━━━━━ Article

Despite the apparent analogy, there is no immediate bridge between the thermodynamics of a real-world system and the fluctuations observed in random matrices generated from data originating from that very system. However, when one delves deeper into the quest for correlations, this bridge starts to materialize. Its comprehension holds the key to unlocking insights into phase transitions and critical phenomena within thermostatistics.

━━━━━━━━━━
━━━━━ Data supplied

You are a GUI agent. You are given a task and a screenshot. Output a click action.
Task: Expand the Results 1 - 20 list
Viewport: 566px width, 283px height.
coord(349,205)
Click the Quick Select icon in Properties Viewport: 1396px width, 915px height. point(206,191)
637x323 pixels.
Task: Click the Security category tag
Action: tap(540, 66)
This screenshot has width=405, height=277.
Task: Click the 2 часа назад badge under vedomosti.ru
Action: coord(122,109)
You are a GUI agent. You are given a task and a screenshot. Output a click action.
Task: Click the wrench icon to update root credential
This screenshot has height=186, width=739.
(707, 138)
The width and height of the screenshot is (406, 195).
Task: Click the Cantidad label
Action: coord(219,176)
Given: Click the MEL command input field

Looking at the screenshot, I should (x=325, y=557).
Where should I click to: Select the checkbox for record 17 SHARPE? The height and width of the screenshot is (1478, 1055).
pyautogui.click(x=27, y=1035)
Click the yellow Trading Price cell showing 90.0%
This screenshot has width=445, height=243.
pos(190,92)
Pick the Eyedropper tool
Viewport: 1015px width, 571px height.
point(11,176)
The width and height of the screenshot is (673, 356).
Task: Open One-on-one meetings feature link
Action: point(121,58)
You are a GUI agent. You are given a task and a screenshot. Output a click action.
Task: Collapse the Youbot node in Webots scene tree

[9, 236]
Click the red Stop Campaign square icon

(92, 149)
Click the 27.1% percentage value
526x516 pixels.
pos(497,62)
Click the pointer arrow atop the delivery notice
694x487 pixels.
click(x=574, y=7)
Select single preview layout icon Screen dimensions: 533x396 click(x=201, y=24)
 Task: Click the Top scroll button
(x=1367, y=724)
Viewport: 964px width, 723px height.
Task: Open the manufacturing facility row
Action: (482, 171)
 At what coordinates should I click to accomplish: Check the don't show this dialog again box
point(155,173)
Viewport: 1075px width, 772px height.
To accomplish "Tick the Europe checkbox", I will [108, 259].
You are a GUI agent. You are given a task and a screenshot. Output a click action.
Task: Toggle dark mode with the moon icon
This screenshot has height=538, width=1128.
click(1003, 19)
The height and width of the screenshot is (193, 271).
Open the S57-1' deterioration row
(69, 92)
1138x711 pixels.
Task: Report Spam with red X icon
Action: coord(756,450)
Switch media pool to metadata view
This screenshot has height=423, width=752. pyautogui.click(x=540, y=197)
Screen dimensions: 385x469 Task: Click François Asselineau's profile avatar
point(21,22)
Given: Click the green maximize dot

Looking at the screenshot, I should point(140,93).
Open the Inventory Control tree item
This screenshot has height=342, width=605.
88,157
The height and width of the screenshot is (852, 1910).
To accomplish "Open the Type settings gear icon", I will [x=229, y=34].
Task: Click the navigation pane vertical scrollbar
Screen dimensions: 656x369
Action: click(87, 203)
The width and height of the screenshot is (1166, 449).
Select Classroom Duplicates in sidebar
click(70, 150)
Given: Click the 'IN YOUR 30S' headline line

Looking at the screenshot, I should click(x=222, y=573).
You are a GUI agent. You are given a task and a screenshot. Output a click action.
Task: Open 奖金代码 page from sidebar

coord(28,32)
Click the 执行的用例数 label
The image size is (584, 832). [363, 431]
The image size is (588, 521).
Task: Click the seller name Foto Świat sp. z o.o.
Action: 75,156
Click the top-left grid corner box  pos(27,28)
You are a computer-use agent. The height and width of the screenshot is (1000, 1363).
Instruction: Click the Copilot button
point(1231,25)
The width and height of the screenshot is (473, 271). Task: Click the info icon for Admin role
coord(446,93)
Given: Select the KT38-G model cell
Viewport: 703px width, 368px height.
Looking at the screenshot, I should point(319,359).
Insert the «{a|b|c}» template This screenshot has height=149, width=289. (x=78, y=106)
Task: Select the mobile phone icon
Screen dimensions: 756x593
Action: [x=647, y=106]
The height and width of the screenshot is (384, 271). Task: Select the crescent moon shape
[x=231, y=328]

━━━━━━━━━━

• What this exercise asks:
1. In the passage on random matrices and thermodynamics, change "bridge" to "link" and give the text again from "Despite the apparent" up to and including "phenomena within thermostatistics.".
2. Rewrite the paragraph of the passage on random matrices and thermodynamics that begins "Despite the apparent analogy" more briefly, keeping its main facts.
3. Summarize the passage on random matrices and thermodynamics in two sentences.

• Solutions to each task:
1.
Despite the apparent analogy, there is no immediate link between the thermodynamics of a real-world system and the fluctuations observed in random matrices generated from data originating from that very system. However, when one delves deeper into the quest for correlations, this link starts to materialize. Its comprehension holds the key to unlocking insights into phase transitions and critical phenomena within thermostatistics.

2. Despite an apparent analogy, nothing directly bridges a real system's thermodynamics and the fluctuations in random matrices built from that system's data. A deeper search for correlations begins to reveal this bridge, and understanding it is key to insights into phase transitions and critical phenomena in thermostatistics.

3. There is no immediate bridge between the thermodynamics of a real-world system and the fluctuations in random matrices generated from that system's data, although the two seem analogous. A deeper search for correlations makes this bridge start to appear, and understanding it is key to insights into phase transitions and critical phenomena within thermostatistics.